_WHAT TO WORK ON_
Each line below must be reproduced exactly.

Collection entries
= = = = = = =

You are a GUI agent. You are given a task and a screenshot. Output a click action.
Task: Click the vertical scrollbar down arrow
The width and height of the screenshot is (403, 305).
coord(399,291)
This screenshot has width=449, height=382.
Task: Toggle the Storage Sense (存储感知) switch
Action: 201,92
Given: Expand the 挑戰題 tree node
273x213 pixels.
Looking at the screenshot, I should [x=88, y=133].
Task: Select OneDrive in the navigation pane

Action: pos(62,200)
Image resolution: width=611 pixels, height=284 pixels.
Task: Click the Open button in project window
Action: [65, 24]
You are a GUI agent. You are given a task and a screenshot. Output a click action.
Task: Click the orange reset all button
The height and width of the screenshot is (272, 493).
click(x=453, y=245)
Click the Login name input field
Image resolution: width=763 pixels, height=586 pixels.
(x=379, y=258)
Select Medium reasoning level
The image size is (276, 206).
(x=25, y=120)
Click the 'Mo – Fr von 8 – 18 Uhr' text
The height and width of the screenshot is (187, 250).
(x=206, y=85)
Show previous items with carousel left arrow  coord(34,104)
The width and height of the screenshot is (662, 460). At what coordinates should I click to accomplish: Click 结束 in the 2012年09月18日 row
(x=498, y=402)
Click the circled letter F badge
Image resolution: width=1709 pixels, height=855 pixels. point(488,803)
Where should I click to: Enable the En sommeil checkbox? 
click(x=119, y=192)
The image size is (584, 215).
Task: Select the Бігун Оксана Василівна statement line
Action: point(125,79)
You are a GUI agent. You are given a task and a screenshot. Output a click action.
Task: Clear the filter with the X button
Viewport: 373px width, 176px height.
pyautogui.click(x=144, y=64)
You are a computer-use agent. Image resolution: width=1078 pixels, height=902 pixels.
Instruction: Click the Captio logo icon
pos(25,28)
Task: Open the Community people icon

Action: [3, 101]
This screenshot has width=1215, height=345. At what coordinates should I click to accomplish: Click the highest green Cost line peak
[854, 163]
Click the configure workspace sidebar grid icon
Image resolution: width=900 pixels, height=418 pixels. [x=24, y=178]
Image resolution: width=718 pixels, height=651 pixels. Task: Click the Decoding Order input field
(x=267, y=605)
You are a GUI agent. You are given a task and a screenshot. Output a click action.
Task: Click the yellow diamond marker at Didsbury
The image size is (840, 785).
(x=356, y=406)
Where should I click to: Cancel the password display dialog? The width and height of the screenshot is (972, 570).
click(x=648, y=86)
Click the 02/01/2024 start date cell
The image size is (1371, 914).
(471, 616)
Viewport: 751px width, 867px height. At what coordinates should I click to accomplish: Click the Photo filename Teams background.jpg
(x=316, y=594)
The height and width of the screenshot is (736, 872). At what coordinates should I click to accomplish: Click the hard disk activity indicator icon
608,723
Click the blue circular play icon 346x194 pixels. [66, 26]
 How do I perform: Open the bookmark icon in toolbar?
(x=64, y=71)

= = = = = = =

_ANSWER FOR THIS EXERCISE_
You are a GUI agent. You are given a task and a screenshot. Output a click action.
Task: Click the vertical scrollbar down arrow
The width and height of the screenshot is (403, 305).
coord(399,291)
This screenshot has width=449, height=382.
Task: Toggle the Storage Sense (存储感知) switch
Action: 201,92
Given: Expand the 挑戰題 tree node
273x213 pixels.
Looking at the screenshot, I should [x=88, y=133].
Task: Select OneDrive in the navigation pane

Action: pos(62,200)
Image resolution: width=611 pixels, height=284 pixels.
Task: Click the Open button in project window
Action: [65, 24]
You are a GUI agent. You are given a task and a screenshot. Output a click action.
Task: Click the orange reset all button
The height and width of the screenshot is (272, 493).
click(x=453, y=245)
Click the Login name input field
Image resolution: width=763 pixels, height=586 pixels.
(x=379, y=258)
Select Medium reasoning level
The image size is (276, 206).
(x=25, y=120)
Click the 'Mo – Fr von 8 – 18 Uhr' text
The height and width of the screenshot is (187, 250).
(x=206, y=85)
Show previous items with carousel left arrow  coord(34,104)
The width and height of the screenshot is (662, 460). At what coordinates should I click to accomplish: Click 结束 in the 2012年09月18日 row
(x=498, y=402)
Click the circled letter F badge
Image resolution: width=1709 pixels, height=855 pixels. point(488,803)
Where should I click to: Enable the En sommeil checkbox? 
click(x=119, y=192)
The image size is (584, 215).
Task: Select the Бігун Оксана Василівна statement line
Action: point(125,79)
You are a GUI agent. You are given a task and a screenshot. Output a click action.
Task: Clear the filter with the X button
Viewport: 373px width, 176px height.
pyautogui.click(x=144, y=64)
You are a computer-use agent. Image resolution: width=1078 pixels, height=902 pixels.
Instruction: Click the Captio logo icon
pos(25,28)
Task: Open the Community people icon

Action: [3, 101]
This screenshot has width=1215, height=345. At what coordinates should I click to accomplish: Click the highest green Cost line peak
[854, 163]
Click the configure workspace sidebar grid icon
Image resolution: width=900 pixels, height=418 pixels. [x=24, y=178]
Image resolution: width=718 pixels, height=651 pixels. Task: Click the Decoding Order input field
(x=267, y=605)
You are a GUI agent. You are given a task and a screenshot. Output a click action.
Task: Click the yellow diamond marker at Didsbury
The image size is (840, 785).
(x=356, y=406)
Where should I click to: Cancel the password display dialog? The width and height of the screenshot is (972, 570).
click(x=648, y=86)
Click the 02/01/2024 start date cell
The image size is (1371, 914).
(471, 616)
Viewport: 751px width, 867px height. At what coordinates should I click to accomplish: Click the Photo filename Teams background.jpg
(x=316, y=594)
The height and width of the screenshot is (736, 872). At what coordinates should I click to accomplish: Click the hard disk activity indicator icon
608,723
Click the blue circular play icon 346x194 pixels. [66, 26]
 How do I perform: Open the bookmark icon in toolbar?
(x=64, y=71)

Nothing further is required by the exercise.